PROMPT. Each line below should be set down again unchanged.

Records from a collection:
......

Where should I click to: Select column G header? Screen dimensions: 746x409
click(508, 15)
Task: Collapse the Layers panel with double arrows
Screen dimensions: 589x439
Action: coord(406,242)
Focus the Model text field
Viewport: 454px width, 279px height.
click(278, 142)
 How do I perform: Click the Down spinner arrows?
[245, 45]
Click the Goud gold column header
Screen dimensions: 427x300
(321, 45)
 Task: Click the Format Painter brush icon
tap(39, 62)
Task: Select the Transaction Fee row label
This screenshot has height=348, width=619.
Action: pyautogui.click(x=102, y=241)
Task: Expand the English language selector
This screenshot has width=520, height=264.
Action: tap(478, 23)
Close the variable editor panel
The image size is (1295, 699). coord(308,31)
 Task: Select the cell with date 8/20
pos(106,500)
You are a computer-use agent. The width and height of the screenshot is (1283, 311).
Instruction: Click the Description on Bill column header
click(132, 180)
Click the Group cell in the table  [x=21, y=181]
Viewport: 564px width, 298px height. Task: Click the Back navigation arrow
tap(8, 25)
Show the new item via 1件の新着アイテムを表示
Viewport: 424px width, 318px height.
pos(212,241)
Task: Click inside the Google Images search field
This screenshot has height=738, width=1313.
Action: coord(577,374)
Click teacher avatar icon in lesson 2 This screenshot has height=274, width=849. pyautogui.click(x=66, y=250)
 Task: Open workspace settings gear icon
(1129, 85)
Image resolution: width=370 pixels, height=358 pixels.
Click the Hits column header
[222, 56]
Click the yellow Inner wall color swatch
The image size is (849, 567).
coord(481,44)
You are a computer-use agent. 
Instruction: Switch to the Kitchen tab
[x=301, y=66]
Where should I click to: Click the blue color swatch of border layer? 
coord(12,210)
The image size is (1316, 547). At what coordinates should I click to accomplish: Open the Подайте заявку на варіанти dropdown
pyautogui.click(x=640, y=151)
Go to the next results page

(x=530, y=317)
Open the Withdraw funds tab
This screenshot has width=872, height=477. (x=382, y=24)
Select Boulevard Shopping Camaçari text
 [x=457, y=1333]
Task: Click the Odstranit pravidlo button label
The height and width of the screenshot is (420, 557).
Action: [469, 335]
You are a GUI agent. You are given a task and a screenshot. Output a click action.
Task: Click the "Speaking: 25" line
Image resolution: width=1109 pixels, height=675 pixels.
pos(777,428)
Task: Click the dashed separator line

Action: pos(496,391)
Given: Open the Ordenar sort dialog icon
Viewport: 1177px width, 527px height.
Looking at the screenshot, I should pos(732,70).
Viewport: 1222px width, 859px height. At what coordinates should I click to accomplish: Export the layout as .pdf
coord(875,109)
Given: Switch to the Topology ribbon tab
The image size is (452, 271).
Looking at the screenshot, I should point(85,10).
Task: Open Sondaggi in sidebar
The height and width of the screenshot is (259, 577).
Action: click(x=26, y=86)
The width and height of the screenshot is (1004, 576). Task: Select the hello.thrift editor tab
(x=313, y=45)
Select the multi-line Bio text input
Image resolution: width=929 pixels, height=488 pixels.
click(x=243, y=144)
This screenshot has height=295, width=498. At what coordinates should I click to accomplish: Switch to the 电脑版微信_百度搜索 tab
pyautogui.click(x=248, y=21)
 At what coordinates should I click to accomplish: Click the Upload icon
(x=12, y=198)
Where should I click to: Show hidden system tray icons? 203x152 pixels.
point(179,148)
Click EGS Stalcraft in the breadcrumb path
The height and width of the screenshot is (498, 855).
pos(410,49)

......

RESULT BELOW.
Where should I click to: Select column G header? Screen dimensions: 746x409
click(508, 15)
Task: Collapse the Layers panel with double arrows
Screen dimensions: 589x439
Action: coord(406,242)
Focus the Model text field
Viewport: 454px width, 279px height.
click(278, 142)
 How do I perform: Click the Down spinner arrows?
[245, 45]
Click the Goud gold column header
Screen dimensions: 427x300
(321, 45)
 Task: Click the Format Painter brush icon
tap(39, 62)
Task: Select the Transaction Fee row label
This screenshot has height=348, width=619.
Action: pyautogui.click(x=102, y=241)
Task: Expand the English language selector
This screenshot has width=520, height=264.
Action: tap(478, 23)
Close the variable editor panel
The image size is (1295, 699). coord(308,31)
 Task: Select the cell with date 8/20
pos(106,500)
You are a computer-use agent. The width and height of the screenshot is (1283, 311).
Instruction: Click the Description on Bill column header
click(132, 180)
Click the Group cell in the table  [x=21, y=181]
Viewport: 564px width, 298px height. Task: Click the Back navigation arrow
tap(8, 25)
Show the new item via 1件の新着アイテムを表示
Viewport: 424px width, 318px height.
pos(212,241)
Task: Click inside the Google Images search field
This screenshot has height=738, width=1313.
Action: coord(577,374)
Click teacher avatar icon in lesson 2 This screenshot has height=274, width=849. pyautogui.click(x=66, y=250)
 Task: Open workspace settings gear icon
(1129, 85)
Image resolution: width=370 pixels, height=358 pixels.
Click the Hits column header
[222, 56]
Click the yellow Inner wall color swatch
The image size is (849, 567).
coord(481,44)
You are a computer-use agent. 
Instruction: Switch to the Kitchen tab
[x=301, y=66]
Where should I click to: Click the blue color swatch of border layer? 
coord(12,210)
The image size is (1316, 547). At what coordinates should I click to accomplish: Open the Подайте заявку на варіанти dropdown
pyautogui.click(x=640, y=151)
Go to the next results page

(x=530, y=317)
Open the Withdraw funds tab
This screenshot has width=872, height=477. (x=382, y=24)
Select Boulevard Shopping Camaçari text
 [x=457, y=1333]
Task: Click the Odstranit pravidlo button label
The height and width of the screenshot is (420, 557).
Action: [469, 335]
You are a GUI agent. You are given a task and a screenshot. Output a click action.
Task: Click the "Speaking: 25" line
Image resolution: width=1109 pixels, height=675 pixels.
pos(777,428)
Task: Click the dashed separator line

Action: pos(496,391)
Given: Open the Ordenar sort dialog icon
Viewport: 1177px width, 527px height.
Looking at the screenshot, I should pos(732,70).
Viewport: 1222px width, 859px height. At what coordinates should I click to accomplish: Export the layout as .pdf
coord(875,109)
Given: Switch to the Topology ribbon tab
The image size is (452, 271).
Looking at the screenshot, I should point(85,10).
Task: Open Sondaggi in sidebar
The height and width of the screenshot is (259, 577).
Action: click(x=26, y=86)
The width and height of the screenshot is (1004, 576). Task: Select the hello.thrift editor tab
(x=313, y=45)
Select the multi-line Bio text input
Image resolution: width=929 pixels, height=488 pixels.
click(x=243, y=144)
This screenshot has height=295, width=498. At what coordinates should I click to accomplish: Switch to the 电脑版微信_百度搜索 tab
pyautogui.click(x=248, y=21)
 At what coordinates should I click to accomplish: Click the Upload icon
(x=12, y=198)
Where should I click to: Show hidden system tray icons? 203x152 pixels.
point(179,148)
Click EGS Stalcraft in the breadcrumb path
The height and width of the screenshot is (498, 855).
pos(410,49)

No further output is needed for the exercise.